### Given task
Format every line of the records below as a JSON list of strings, with one string per line and no strings for blank lines.

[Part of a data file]
● ● ● ● ●

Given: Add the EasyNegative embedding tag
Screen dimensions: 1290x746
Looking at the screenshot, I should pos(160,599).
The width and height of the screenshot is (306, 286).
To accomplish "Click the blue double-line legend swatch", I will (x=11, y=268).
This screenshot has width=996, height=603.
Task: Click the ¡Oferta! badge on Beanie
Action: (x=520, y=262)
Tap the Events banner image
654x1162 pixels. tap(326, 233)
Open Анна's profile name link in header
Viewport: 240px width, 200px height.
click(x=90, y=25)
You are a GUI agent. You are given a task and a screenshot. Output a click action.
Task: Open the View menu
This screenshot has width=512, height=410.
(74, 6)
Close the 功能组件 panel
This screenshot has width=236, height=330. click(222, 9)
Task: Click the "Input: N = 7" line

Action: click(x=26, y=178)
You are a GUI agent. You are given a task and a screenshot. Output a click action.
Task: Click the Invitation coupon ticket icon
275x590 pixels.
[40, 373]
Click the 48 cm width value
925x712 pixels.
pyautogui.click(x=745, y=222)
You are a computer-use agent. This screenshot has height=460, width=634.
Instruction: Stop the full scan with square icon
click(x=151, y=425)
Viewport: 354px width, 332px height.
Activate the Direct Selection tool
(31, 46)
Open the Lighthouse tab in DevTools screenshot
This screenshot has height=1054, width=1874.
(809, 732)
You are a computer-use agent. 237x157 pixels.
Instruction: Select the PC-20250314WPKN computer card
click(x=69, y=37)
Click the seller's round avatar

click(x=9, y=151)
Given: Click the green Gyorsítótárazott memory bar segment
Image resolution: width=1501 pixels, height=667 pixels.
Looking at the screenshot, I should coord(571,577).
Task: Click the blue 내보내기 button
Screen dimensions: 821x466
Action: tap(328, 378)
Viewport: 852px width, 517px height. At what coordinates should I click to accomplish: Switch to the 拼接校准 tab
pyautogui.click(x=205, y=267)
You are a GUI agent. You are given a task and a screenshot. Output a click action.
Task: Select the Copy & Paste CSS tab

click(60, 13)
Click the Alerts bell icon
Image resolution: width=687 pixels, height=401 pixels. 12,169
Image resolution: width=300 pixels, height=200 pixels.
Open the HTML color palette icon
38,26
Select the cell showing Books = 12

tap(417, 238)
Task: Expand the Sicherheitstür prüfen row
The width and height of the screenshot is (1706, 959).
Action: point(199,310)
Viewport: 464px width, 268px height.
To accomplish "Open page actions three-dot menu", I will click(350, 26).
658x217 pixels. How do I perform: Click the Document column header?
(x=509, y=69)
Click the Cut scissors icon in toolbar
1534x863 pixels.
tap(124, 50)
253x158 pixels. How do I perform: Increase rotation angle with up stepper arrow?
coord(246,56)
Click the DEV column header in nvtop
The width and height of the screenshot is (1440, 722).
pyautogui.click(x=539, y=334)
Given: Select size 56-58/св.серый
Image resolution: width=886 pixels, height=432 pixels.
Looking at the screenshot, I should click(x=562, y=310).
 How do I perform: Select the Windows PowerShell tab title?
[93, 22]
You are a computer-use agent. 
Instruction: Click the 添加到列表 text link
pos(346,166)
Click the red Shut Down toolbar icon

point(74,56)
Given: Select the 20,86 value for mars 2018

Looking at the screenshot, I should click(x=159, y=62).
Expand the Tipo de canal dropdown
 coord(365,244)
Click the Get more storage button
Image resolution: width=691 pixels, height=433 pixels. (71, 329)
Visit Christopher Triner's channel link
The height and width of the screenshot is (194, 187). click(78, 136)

● ● ● ● ●

### Solution
[
  "Given: Add the EasyNegative embedding tag",
  "Screen dimensions: 1290x746",
  "Looking at the screenshot, I should pos(160,599).",
  "The width and height of the screenshot is (306, 286).",
  "To accomplish \"Click the blue double-line legend swatch\", I will (x=11, y=268).",
  "This screenshot has width=996, height=603.",
  "Task: Click the ¡Oferta! badge on Beanie",
  "Action: (x=520, y=262)",
  "Tap the Events banner image",
  "654x1162 pixels. tap(326, 233)",
  "Open Анна's profile name link in header",
  "Viewport: 240px width, 200px height.",
  "click(x=90, y=25)",
  "You are a GUI agent. You are given a task and a screenshot. Output a click action.",
  "Task: Open the View menu",
  "This screenshot has width=512, height=410.",
  "(74, 6)",
  "Close the 功能组件 panel",
  "This screenshot has width=236, height=330. click(222, 9)",
  "Task: Click the \"Input: N = 7\" line",
  "Action: click(x=26, y=178)",
  "You are a GUI agent. You are given a task and a screenshot. Output a click action.",
  "Task: Click the Invitation coupon ticket icon",
  "275x590 pixels.",
  "[40, 373]",
  "Click the 48 cm width value",
  "925x712 pixels.",
  "pyautogui.click(x=745, y=222)",
  "You are a computer-use agent. This screenshot has height=460, width=634.",
  "Instruction: Stop the full scan with square icon",
  "click(x=151, y=425)",
  "Viewport: 354px width, 332px height.",
  "Activate the Direct Selection tool",
  "(31, 46)",
  "Open the Lighthouse tab in DevTools screenshot",
  "This screenshot has height=1054, width=1874.",
  "(809, 732)",
  "You are a computer-use agent. 237x157 pixels.",
  "Instruction: Select the PC-20250314WPKN computer card",
  "click(x=69, y=37)",
  "Click the seller's round avatar",
  "click(x=9, y=151)",
  "Given: Click the green Gyorsítótárazott memory bar segment",
  "Image resolution: width=1501 pixels, height=667 pixels.",
  "Looking at the screenshot, I should coord(571,577).",
  "Task: Click the blue 내보내기 button",
  "Screen dimensions: 821x466",
  "Action: tap(328, 378)",
  "Viewport: 852px width, 517px height. At what coordinates should I click to accomplish: Switch to the 拼接校准 tab",
  "pyautogui.click(x=205, y=267)",
  "You are a GUI agent. You are given a task and a screenshot. Output a click action.",
  "Task: Select the Copy & Paste CSS tab",
  "click(60, 13)",
  "Click the Alerts bell icon",
  "Image resolution: width=687 pixels, height=401 pixels. 12,169",
  "Image resolution: width=300 pixels, height=200 pixels.",
  "Open the HTML color palette icon",
  "38,26",
  "Select the cell showing Books = 12",
  "tap(417, 238)",
  "Task: Expand the Sicherheitstür prüfen row",
  "The width and height of the screenshot is (1706, 959).",
  "Action: point(199,310)",
  "Viewport: 464px width, 268px height.",
  "To accomplish \"Open page actions three-dot menu\", I will click(350, 26).",
  "658x217 pixels. How do I perform: Click the Document column header?",
  "(x=509, y=69)",
  "Click the Cut scissors icon in toolbar",
  "1534x863 pixels.",
  "tap(124, 50)",
  "253x158 pixels. How do I perform: Increase rotation angle with up stepper arrow?",
  "coord(246,56)",
  "Click the DEV column header in nvtop",
  "The width and height of the screenshot is (1440, 722).",
  "pyautogui.click(x=539, y=334)",
  "Given: Select size 56-58/св.серый",
  "Image resolution: width=886 pixels, height=432 pixels.",
  "Looking at the screenshot, I should click(x=562, y=310).",
  " How do I perform: Select the Windows PowerShell tab title?",
  "[93, 22]",
  "You are a computer-use agent. ",
  "Instruction: Click the 添加到列表 text link",
  "pos(346,166)",
  "Click the red Shut Down toolbar icon",
  "point(74,56)",
  "Given: Select the 20,86 value for mars 2018",
  "Looking at the screenshot, I should click(x=159, y=62).",
  "Expand the Tipo de canal dropdown",
  " coord(365,244)",
  "Click the Get more storage button",
  "Image resolution: width=691 pixels, height=433 pixels. (71, 329)",
  "Visit Christopher Triner's channel link",
  "The height and width of the screenshot is (194, 187). click(78, 136)"
]